Unlike WCAG 1.0, WCAG 2.0 has been developed so that it can apply to current web technologies and to future web technologies irrespective of whether they are W3C technologies or have been developed outside the W3C, for example JavaScript, Flash, PDF etc.

As a result, WCAG 2.0 introduces the concept of “accessibility-supported” and the associated requirement that ” only accessibility supported ways of using technologies can be relied upon to satisfy the Success Criteria”.

The W3C does not specify how many, or which assistive technologies, such as Screen readers, must support a Web content technology like Flash in order for it to be considered “accessibility supported“

Also, there is no expectation for all uses of a web content technology to be accessible; but only those uses that are accessible can be relied upon when considering whether or not a site or application is accessible.

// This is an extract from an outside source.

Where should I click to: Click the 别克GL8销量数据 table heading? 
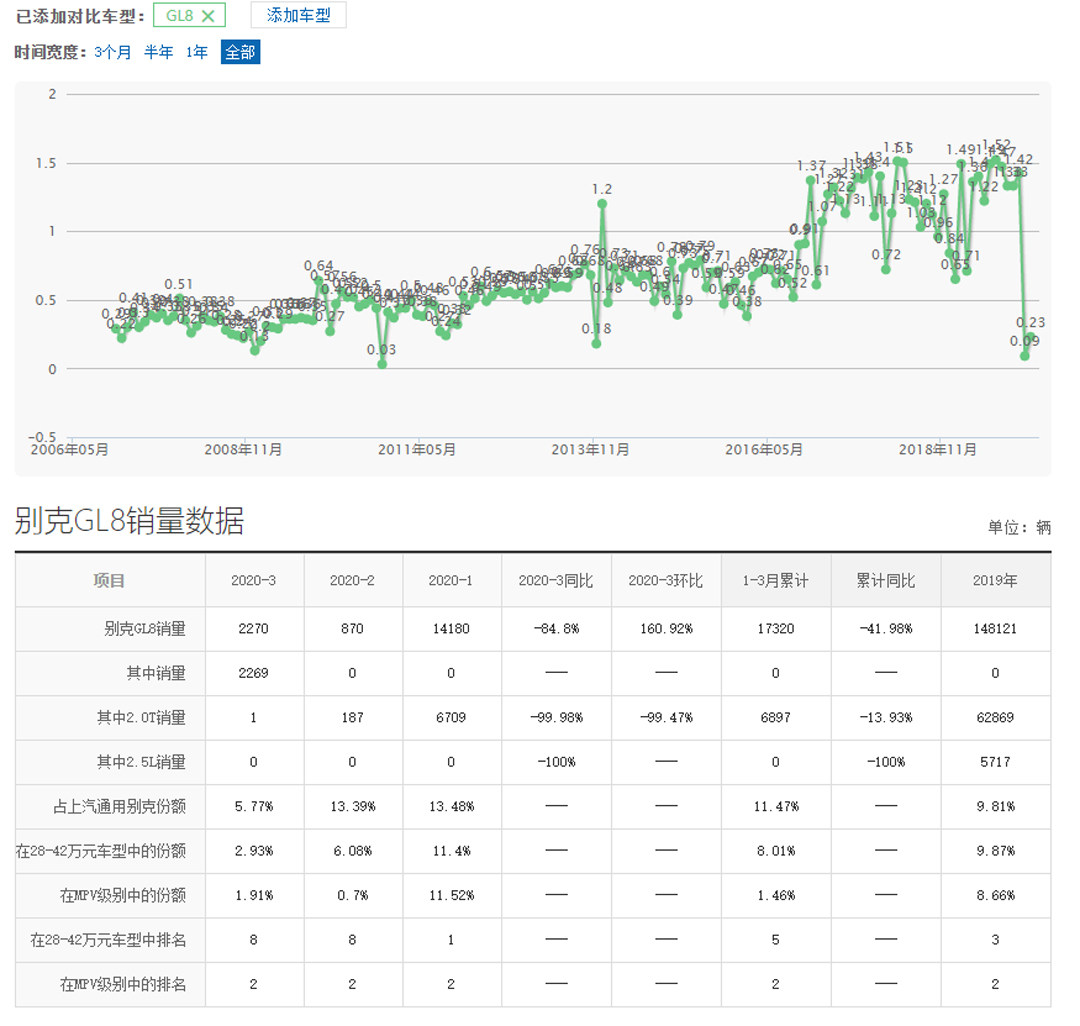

The W3C expect that lists will emerge over time of which technologies, and under which conditions, can be considered to be “accessibility supported”. And already there are a couple of W3C reports on accessibility support for ways of using web technologies, including this one about PDF.

It seems to me, the W3C is suggesting that when considering whether or not the use of a particular web content technology is accessibility supported you should:

  1. Look at the environment where the proposed web technology will be used. And in particular, the assistive technologies that are available to the intended users.
  2. Make sure the web content technology you are planning to use has user agents like readers and media-players that work with assistive technologies and don’t discriminate against people with disabilities in terms of availability or price.
  3. Make sure the web content technology you are planning to use is supported by commonly used assistive technologies – not just the latest version, or some new fangled thing.
  4. Make sure you use the web content technology in a way that supports accessibility – that is make the material well.

I feel WCAG 1.0 was well past its use-by-date and the new Guidelines are a significant improvement. However, I am a little worried that the notion of “accessibility supported”, and who decides whether or not some technology is sufficiently supported, will open a whole new can of worms for regulatory authorities around the world as they try to set web accessibility standards that they can enforce.